Brano da leggere:
---*---
Qui non ci si può chiedere, come si farebbe ad esempio a Milano: sono diventata romana? Mi chiedo invece: cosa ha fatto di me Roma? Cosa mi farà diventare? Se lo chiedono le babysitter spingendo le carrozzine su per Villa Sciarra e gli avvocati che bevono il primo cappuccino nei bar intorno al Tribunale. Se lo domandano sbadigliando i portieri di notte degli alberghi in centro e gli indiani che sfregano i vetri delle auto ai semafori. I Boys della curva Sud e gli Irriducibili della Nord. Le zingare che stendono i panni sotto le arcate di Ponte Marconi, gli abitanti del Nuovo Fidene e quelli di Cinquina. Le mogli che non stanno più zitte e i pakistani che vendono aglio nei mercati rionali. Se lo chiedono i ragazzi TV -Nintendo che ogni volta che gli racconti una storia ti chiedono: ma è vera? Cosa mi farà diventare Roma, da grande?
---*---
Dati forniti:
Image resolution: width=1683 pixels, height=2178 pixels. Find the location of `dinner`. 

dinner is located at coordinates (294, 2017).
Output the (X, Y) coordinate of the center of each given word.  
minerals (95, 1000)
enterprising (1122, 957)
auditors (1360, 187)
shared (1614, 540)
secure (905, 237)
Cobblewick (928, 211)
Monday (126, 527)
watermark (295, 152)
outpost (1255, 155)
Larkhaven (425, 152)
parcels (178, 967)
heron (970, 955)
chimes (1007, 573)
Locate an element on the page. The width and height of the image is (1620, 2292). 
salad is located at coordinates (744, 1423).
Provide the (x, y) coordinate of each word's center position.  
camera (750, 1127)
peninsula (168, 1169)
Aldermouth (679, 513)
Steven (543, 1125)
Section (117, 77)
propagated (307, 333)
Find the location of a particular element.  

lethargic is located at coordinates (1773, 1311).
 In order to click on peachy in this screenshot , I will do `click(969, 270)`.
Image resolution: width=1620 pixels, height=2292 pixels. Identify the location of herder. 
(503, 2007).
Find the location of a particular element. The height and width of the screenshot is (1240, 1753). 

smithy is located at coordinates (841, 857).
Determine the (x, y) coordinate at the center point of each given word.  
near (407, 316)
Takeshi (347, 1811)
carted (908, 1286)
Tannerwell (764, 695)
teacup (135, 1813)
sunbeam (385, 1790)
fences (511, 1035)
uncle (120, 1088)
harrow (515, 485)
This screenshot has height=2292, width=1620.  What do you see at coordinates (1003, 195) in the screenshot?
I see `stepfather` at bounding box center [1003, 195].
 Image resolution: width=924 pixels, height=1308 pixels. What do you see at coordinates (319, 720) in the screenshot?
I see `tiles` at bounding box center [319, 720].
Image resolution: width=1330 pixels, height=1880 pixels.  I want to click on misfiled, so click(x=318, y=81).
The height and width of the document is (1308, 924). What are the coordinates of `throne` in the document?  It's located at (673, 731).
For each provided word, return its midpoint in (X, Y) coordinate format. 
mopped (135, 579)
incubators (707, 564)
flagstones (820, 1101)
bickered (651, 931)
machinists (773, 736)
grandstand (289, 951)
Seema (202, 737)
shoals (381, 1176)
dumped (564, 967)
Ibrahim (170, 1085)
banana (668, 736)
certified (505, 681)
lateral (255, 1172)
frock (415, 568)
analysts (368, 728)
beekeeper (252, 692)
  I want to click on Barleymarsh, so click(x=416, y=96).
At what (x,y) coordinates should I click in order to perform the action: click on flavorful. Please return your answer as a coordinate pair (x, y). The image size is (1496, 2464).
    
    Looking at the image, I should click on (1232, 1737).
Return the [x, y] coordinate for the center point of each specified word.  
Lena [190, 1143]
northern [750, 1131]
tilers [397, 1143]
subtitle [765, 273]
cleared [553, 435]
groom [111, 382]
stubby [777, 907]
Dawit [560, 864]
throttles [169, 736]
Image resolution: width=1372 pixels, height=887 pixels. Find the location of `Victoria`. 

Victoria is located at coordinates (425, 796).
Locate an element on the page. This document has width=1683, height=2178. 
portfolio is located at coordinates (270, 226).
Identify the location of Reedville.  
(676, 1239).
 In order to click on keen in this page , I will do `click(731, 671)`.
---*---
Azione richiesta: Estrai per intero il brano su Roma, riproducendolo parola per parola. I dati non hanno alcun ruolo in questo esercizio.

Risultato dell'esercizio:
Qui non ci si può chiedere, come si farebbe ad esempio a Milano: sono diventata romana? Mi chiedo invece: cosa ha fatto di me Roma? Cosa mi farà diventare? Se lo chiedono le babysitter spingendo le carrozzine su per Villa Sciarra e gli avvocati che bevono il primo cappuccino nei bar intorno al Tribunale. Se lo domandano sbadigliando i portieri di notte degli alberghi in centro e gli indiani che sfregano i vetri delle auto ai semafori. I Boys della curva Sud e gli Irriducibili della Nord. Le zingare che stendono i panni sotto le arcate di Ponte Marconi, gli abitanti del Nuovo Fidene e quelli di Cinquina. Le mogli che non stanno più zitte e i pakistani che vendono aglio nei mercati rionali. Se lo chiedono i ragazzi TV -Nintendo che ogni volta che gli racconti una storia ti chiedono: ma è vera? Cosa mi farà diventare Roma, da grande?